* Work task:
Look through the records that follow. Copy every line containing the word "will".

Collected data

========================================

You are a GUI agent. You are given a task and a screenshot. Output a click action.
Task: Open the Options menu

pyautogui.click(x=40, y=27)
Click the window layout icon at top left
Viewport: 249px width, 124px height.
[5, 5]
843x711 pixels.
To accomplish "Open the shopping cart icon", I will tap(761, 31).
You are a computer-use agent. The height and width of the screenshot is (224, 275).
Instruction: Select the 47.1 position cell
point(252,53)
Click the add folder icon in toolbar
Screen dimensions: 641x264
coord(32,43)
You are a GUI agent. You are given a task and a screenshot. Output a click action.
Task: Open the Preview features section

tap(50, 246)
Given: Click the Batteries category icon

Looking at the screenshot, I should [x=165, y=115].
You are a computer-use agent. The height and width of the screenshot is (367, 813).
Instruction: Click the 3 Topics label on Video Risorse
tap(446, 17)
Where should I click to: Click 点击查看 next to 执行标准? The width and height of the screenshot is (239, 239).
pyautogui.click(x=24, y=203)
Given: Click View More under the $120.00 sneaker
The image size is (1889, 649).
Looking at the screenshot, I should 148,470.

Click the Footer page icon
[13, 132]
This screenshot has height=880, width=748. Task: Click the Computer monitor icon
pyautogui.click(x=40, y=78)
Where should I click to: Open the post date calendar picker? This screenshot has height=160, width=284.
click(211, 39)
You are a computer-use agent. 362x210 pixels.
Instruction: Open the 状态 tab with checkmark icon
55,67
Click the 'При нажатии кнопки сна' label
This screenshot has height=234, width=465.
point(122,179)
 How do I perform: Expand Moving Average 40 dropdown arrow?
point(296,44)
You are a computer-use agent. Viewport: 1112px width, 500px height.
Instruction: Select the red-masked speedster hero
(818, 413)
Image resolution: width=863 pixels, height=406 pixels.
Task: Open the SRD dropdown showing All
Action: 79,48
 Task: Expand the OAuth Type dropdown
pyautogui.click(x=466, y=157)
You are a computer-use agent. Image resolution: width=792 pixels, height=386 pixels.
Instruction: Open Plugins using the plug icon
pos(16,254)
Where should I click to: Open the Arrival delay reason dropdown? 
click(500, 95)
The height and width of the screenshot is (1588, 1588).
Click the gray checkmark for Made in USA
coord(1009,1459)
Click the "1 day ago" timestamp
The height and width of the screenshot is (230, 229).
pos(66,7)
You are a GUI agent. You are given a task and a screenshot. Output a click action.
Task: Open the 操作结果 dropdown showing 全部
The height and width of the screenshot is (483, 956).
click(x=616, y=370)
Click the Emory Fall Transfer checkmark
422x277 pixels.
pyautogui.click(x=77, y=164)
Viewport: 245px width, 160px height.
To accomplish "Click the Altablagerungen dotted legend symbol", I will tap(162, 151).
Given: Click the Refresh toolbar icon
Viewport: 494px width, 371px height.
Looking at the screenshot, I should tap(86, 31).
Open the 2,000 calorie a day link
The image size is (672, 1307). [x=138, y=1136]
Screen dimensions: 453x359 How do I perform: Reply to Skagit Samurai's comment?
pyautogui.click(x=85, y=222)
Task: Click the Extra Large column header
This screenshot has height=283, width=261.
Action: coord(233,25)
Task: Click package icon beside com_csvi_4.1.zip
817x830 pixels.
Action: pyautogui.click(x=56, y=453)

========================================

* Solution for this problem:
To accomplish "Open the shopping cart icon", I will tap(761, 31).
To accomplish "Click the Altablagerungen dotted legend symbol", I will tap(162, 151).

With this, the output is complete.